(*) por Fernando Horowitz
Fotografías: álbum personal & Natalia Catalano Dupuy
El lema que reza lo importante es competir se aplica a todas las disciplinas deportivas pero ellos fueron más allá porque cada uno de los chicos también aprendió, disfrutó e incorporó técnicas específicas en carreras de velocidad; pruebas de resistencia; lanzamientos y saltos. Los alumnos de la primaria del colegio NEA 2000 celebraron el torneo Interbandos en la pista de atletismo del porteño Centro Naval bajo la guía técnica de su cuerpo docente con el aplauso de padres; familiares y amigos desde las tribunas.
Divididos en cuatro equipos que abarcaron alumnos de primero a sexto grado
en distancias y alturas acordes a cada rango de edad, los proyectos de campeones demostraron sus habilidades deportivas aprendidas a lo largo del ciclo lectivo.
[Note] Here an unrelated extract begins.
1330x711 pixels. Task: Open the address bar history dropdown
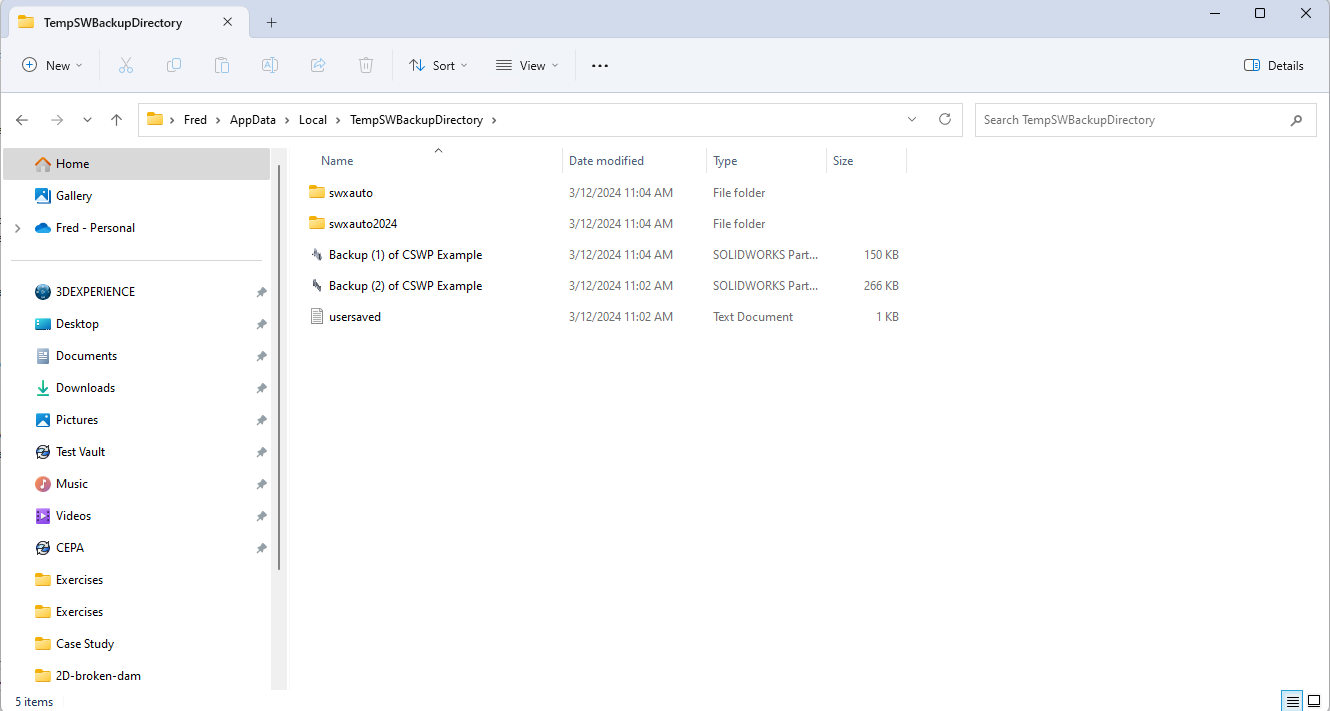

Desde los clásicos cien metros llanos hasta unos cuatrocientos metros en los que se detectaron un par de zancadas con potencial de mediofondista, cada niño sumó puntaje en carreras de pista pero también en pruebas de campo donde estos futuros príncipes del decatlón y princesas del heptatlón superaron desafíos como el salto en alto, salto en largo y lanzamiento donde, como corresponde a las categorías formativas, una pelota de tenis reemplazó a la bala.
A lo largo de la mañana hasta bien pasado el mediodía, las pruebas se
sucedieron una tras otra para consagrar vencedor al equipo blanco escoltado por el bando naranja que conquistó la medalla de plata seguido del conjunto azul por delante del verde.
El puntaje oficial, al igual que la posición alcanzada en el medallero, resultó una anécdota ya que todos recibieron el mismo premio: la sonrisa de sus maestros y el aplauso de sus padres.
El atletismo es una disciplina individual que se entrena en equipo pero el Interbandos llevó a la pista una confraternidad que se trasladará a las aulas del colegio NEA 2000.